Will AI U succeed? As with the dot-com era, out of the gate there will be hundreds of AI university startups — the vast majority will fail, as with any wave of innovation. However, dozens of AI universities will survive and prosper and exist side by side with today’s institutions. The AI university will be ideally suited to nontraditional students who have not been well served by the “one size fits all” pedagogical model that has dominated higher education since its inception. AI U will target the “degree completer” market: the 40 million Americans with college credit but no degree. For the past decade, higher education has been chasing this elusive market to no avail. We have been trying to put a square peg into a round hole. AI U will help these individuals complete their degrees.

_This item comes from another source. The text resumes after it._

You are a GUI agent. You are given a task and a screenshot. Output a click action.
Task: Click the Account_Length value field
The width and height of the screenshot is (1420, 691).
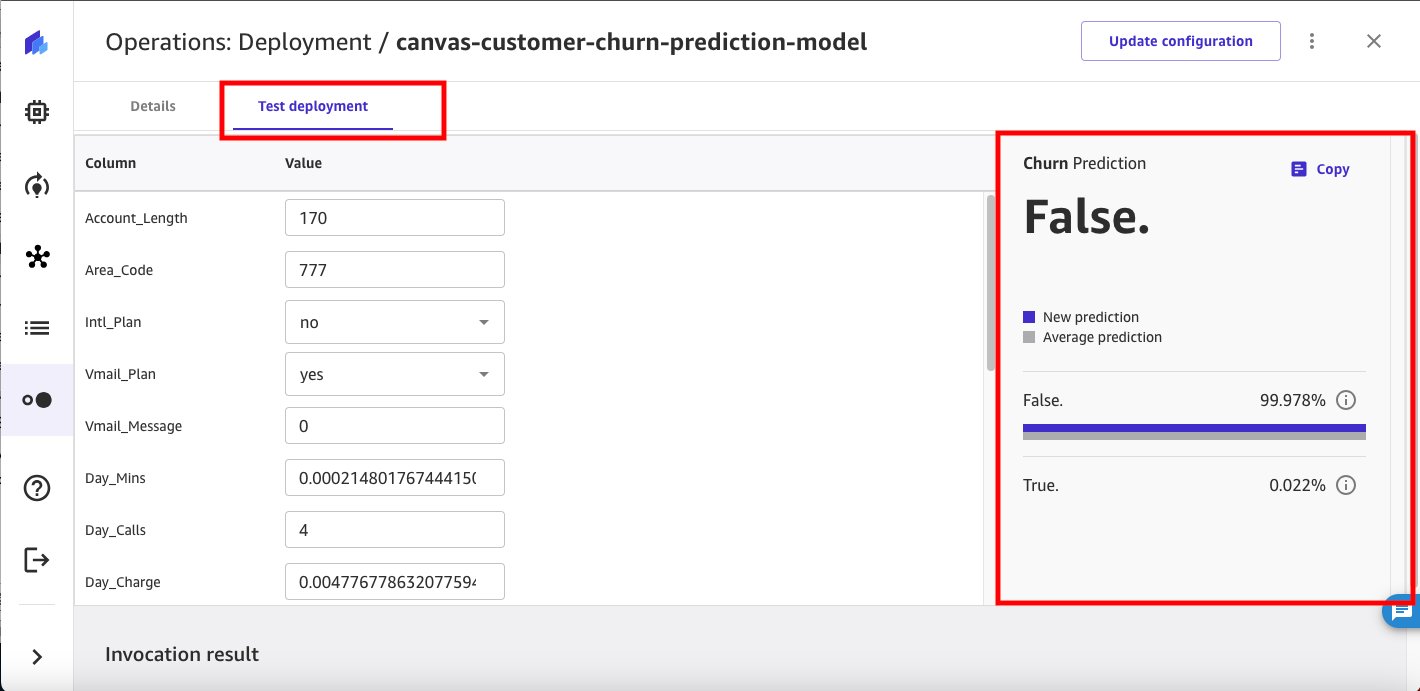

AI universities will have a significant cost advantage over traditional or AI-empowered universities. We witnessed a similar dynamic relative to online learning. One of the reasons that institutions such as Southern New Hampshire University and Western Governors University have risen to such dominance in the past decade is that they operate on a different financial model. They do not have to cover acres and acres of nonproductive assets, such as classrooms that sit empty half the year; instead they can shift cash flow to further investments or lower tuition. In theory, AI will significantly reduce the cost of college. As a result, most AI U students will graduate with little to no debt.
Will traditional universities survive? Absolutely. Millions of students will continue to want an old-fashioned college experience complete with dorm rooms, a football stadium, and world-class dining. However, these experiences are not mutually exclusive: Even these tradition-bound institutions will employ AI. The market expectation will be that top-tier institutions will provide both an unparalleled student experience and AI-empowered education.
Predicting AI’s disruption is the easy part. The tough part is making people realize the inevitable. The temptation is to sugarcoat what’s in store. But that doesn’t help anyone prepare for the pain that will accompany this inevitable transformation.
Will students benefit from AI? From their perspective, tremendously. Will there still be professors? Yes, but fewer of them, and those who remain will need to be technologists as much as they are scholars. Will jobs be lost? Yes, sadly and permanently.
Will some disciplines benefit from AI’s emergence? Certainly, we can predict benefits for the usual suspects such as computer science, data science, and mathematics. However, I think there may be a silver lining for the humanities. For all the talk about the decline of the humanities and its values as AI fully assimilates itself into society, the ethical, moral, and legal questions will bring the humanities to the forefront. Engineers can help AI understand standardized processes and systems, scientists can develop and evolve AI, and businesspeople can help understand the bottom line, but who will help AI understand its place in the world? If technologists and business professionals are AI’s disciples, humanities scholars must be its conscience.
None of this can happen, though, if professors and administrators continue to have their heads in the sand. For everyone who works in higher education, there is a great deal of pain and disruption to come. We can minimize the damage, though, by helping people understand how AI will transform higher education. Uncomfortable as they are, these are the conversations we need to start having if we want to be ready for what’s coming.